Code: Explicit code to do the biplot
library(ggfortify)
autoplot(rates_pca, loadings = TRUE,
loadings.label = TRUE) 
Hint: Questions to consider
- Is there any noticeable shape? Does that shape make sense given what you know about biplots?
- Which variables contribute to PC1? What about PC2?
- Given which countries contribute to each PC, is there any real world effect that you think the data is picking up on?
Part D
Make a time series plot of PC1 and PC2. Explain why this is useful to do for this data.

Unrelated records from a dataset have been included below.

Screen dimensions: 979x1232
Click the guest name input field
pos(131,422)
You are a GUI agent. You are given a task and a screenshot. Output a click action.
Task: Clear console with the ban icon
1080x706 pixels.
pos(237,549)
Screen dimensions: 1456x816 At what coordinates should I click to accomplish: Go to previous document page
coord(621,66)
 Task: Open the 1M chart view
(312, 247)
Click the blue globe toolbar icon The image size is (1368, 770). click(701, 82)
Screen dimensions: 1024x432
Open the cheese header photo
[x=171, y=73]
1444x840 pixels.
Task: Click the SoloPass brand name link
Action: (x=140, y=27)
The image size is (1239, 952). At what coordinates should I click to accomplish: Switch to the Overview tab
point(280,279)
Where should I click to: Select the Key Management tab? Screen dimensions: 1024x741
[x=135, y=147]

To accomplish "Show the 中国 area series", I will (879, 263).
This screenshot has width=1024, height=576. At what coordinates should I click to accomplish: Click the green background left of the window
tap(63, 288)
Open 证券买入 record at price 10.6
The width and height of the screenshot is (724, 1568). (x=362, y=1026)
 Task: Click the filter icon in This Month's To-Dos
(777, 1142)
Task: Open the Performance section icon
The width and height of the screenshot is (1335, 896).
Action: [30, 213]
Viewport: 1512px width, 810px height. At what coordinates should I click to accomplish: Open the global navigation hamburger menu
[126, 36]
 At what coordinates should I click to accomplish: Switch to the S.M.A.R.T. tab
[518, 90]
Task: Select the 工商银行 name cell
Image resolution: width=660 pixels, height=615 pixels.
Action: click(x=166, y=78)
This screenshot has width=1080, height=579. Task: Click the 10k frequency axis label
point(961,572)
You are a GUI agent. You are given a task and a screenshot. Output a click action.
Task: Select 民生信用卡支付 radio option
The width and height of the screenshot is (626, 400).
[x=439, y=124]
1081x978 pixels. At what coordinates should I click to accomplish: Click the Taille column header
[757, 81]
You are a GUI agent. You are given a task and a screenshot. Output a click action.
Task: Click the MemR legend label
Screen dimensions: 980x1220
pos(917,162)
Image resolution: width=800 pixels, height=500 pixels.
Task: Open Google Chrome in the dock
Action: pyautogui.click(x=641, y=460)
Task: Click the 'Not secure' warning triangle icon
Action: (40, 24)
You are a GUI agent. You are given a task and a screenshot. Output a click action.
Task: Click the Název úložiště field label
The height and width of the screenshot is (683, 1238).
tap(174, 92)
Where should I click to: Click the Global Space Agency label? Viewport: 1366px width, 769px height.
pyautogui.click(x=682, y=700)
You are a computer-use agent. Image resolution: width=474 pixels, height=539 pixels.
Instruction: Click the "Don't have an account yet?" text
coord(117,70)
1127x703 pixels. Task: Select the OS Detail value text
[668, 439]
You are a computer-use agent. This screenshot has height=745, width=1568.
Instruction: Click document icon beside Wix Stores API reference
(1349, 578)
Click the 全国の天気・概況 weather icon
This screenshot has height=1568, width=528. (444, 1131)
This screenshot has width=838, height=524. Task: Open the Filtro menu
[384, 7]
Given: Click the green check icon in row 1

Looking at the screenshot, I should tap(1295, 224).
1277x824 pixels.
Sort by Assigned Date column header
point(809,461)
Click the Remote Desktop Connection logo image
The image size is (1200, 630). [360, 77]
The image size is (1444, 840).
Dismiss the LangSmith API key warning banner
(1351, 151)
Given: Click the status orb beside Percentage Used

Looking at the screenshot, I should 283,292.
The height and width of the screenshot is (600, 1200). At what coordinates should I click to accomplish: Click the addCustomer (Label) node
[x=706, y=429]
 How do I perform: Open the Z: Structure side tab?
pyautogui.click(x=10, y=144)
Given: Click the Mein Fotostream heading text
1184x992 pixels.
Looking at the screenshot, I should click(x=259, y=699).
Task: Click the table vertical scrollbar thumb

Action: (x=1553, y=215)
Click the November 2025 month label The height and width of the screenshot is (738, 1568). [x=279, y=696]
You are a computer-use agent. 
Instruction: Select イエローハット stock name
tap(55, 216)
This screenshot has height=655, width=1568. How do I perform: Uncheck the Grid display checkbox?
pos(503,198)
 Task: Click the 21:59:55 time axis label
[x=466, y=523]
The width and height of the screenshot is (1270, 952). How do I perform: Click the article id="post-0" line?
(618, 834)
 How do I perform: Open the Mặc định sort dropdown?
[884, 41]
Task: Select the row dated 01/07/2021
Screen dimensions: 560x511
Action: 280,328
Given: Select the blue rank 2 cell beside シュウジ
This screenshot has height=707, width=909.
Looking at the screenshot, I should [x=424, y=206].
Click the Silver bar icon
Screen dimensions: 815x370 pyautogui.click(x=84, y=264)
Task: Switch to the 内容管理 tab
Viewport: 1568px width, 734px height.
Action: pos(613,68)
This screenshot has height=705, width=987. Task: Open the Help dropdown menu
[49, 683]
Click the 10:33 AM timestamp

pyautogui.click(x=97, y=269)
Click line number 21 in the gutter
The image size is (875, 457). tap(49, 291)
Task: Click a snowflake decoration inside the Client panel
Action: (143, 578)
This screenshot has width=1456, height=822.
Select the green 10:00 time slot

Code: Explicit code to do the two time series plots
rates_pca$x |>
as.data.frame() |>
mutate(date = rates_std$date) |>
ggplot(aes(x=date, y=PC1)) + geom_line()
rates_pca$x |>
as.data.frame() |>
mutate(date = rates_std$date) |>
ggplot(aes(x=date, y=PC2)) + geom_line()
Hint: Considerations for why you might use this plot
- Is there any inherent structure in the observation in this case? How might that structure impact your interpretation of the PCs?
- Do you notice any patterns in the data when you plot them according to your PCs?
- These values are relative to the USD, are the patterns in the data expected given the currencies that contributed to each PC?
Part E
You’ll want to drill down deeper to understand what the PCA tells us about the movement of the various currencies, relative to the USD, over the volatile period of the COVID pandemic. Plot the first two PCs again, but connect the dots in order of time. Make it interactive with plotly, where the dates are the labels. What does following the dates tell us about the variation captured in the first two principal components?
Code: Explicit code to do the interactive biplot
library(plotly)
p2 <- rates_pca$x |>
as.data.frame() |>
mutate(date = rates_std$date) |>
ggplot(aes(x=PC1, y=PC2, label=date)) +
geom_point() +
geom_path()
ggplotly(p2, width=400, height=400)
Hint: Considerations for why you might use this plot
- Are the PCs related to time? What time periods cause changes in the pattern?
- Try to think about real world events that correlate with the dates that you have in your pattern.
Question 6
Write a simple question about the week’s material.